TASK ITEM:
Extract, word for word, each line from the line holding "Instruction: Click the" through the end of the records. Omit every picture.

-------- DATASET EXCERPTS

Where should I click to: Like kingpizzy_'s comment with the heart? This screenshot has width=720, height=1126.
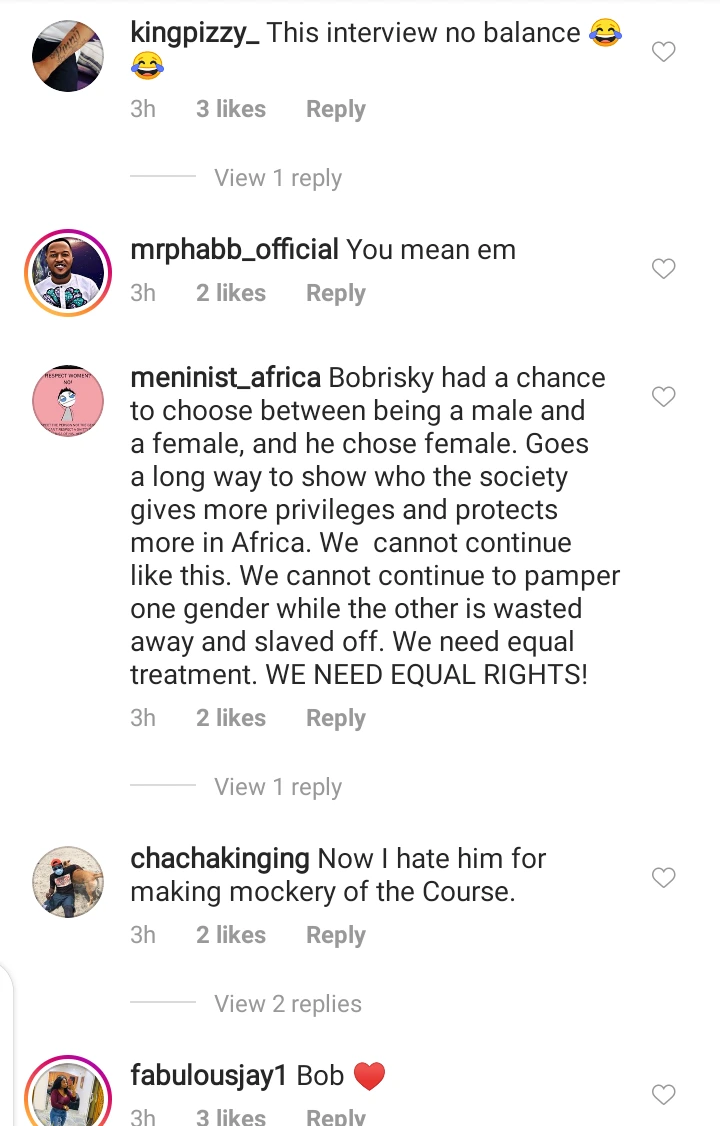click(664, 52)
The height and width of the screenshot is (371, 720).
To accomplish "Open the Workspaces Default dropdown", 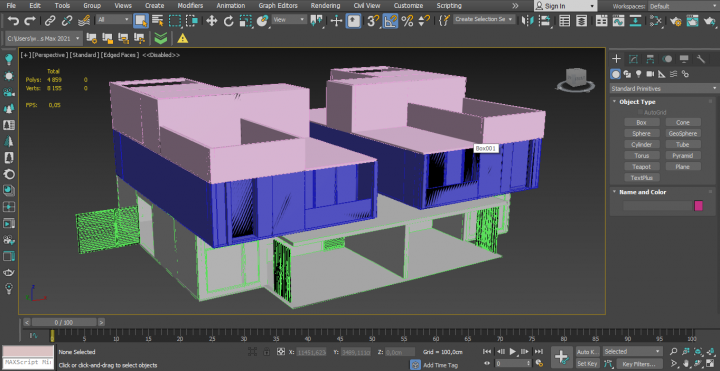I will click(683, 6).
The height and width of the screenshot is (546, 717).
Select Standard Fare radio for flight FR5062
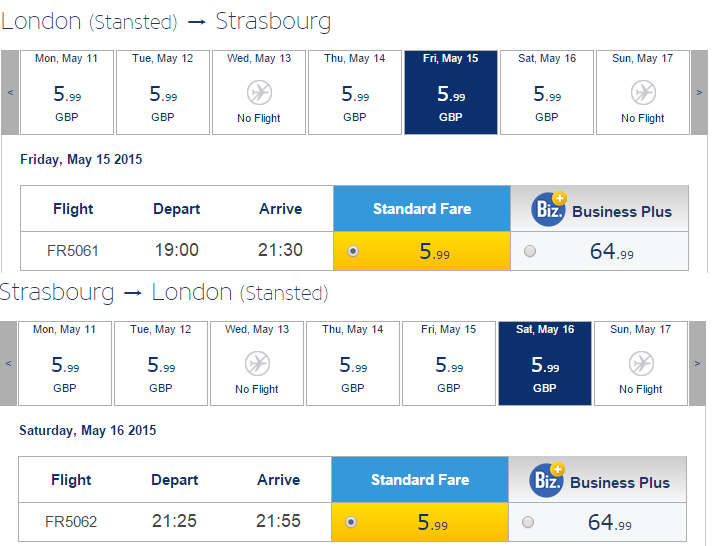coord(351,522)
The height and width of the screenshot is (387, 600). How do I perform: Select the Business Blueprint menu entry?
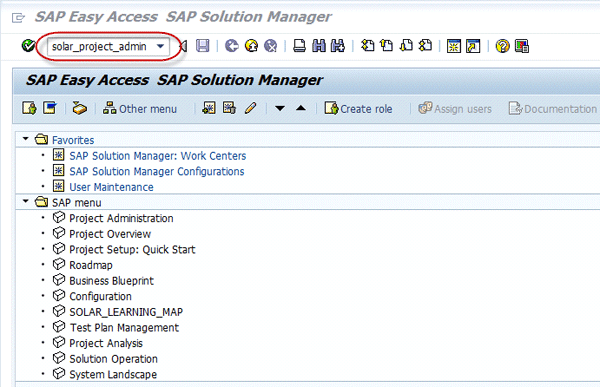click(x=111, y=281)
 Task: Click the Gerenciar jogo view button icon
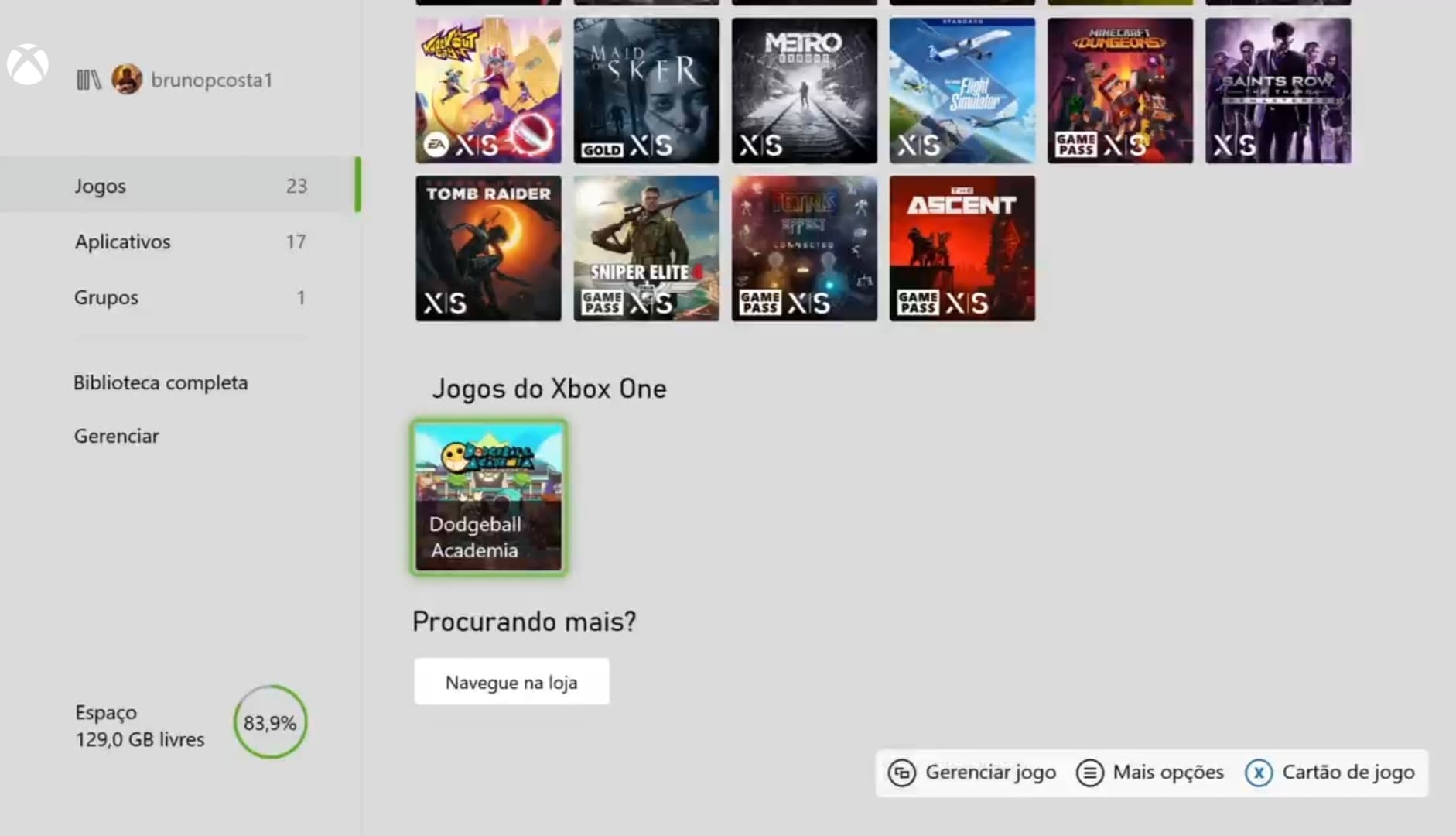point(902,773)
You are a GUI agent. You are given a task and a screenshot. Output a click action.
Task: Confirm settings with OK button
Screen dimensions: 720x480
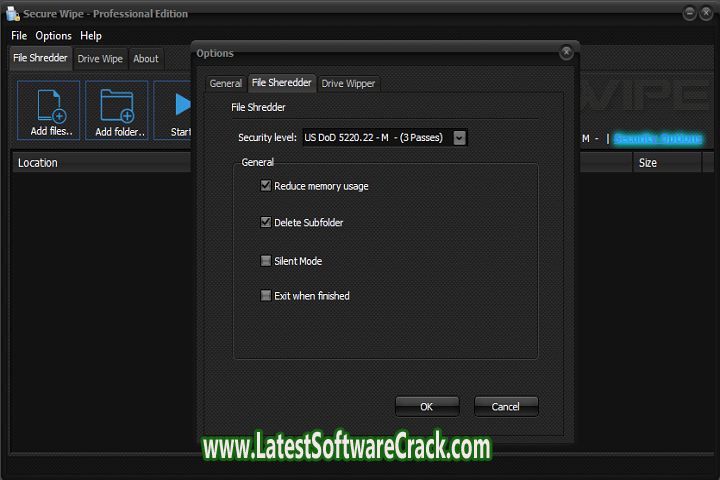pyautogui.click(x=427, y=406)

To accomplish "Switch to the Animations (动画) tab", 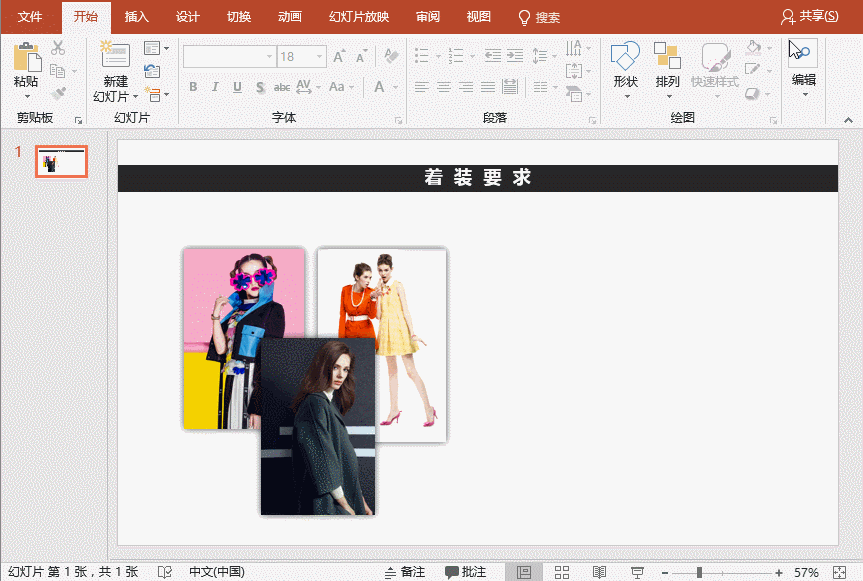I will [289, 17].
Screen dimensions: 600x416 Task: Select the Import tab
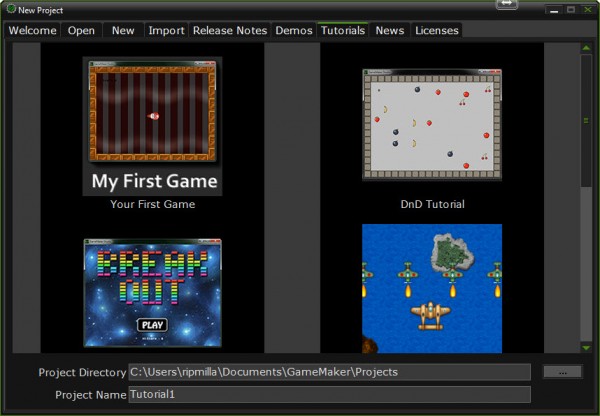click(x=166, y=30)
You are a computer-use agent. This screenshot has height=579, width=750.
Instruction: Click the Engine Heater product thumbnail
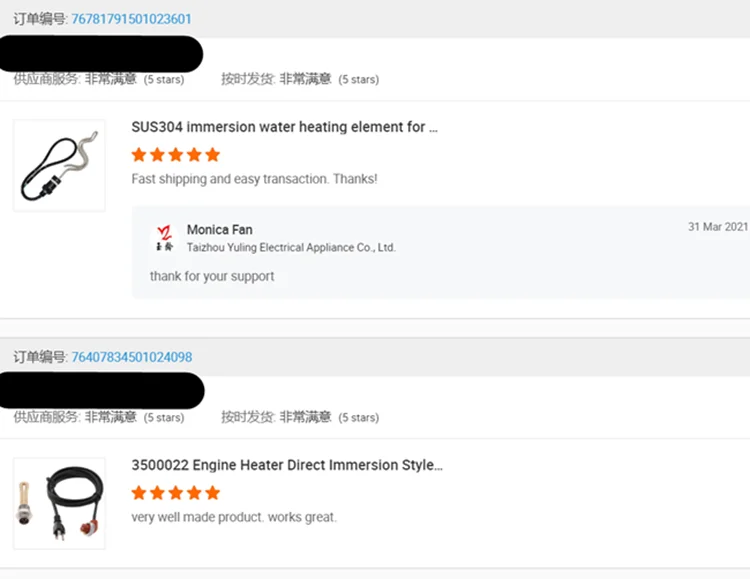coord(59,503)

----------------

SOLUTION TO THE EXERCISE:
Instruction: Click the Engine Heater product thumbnail
coord(59,503)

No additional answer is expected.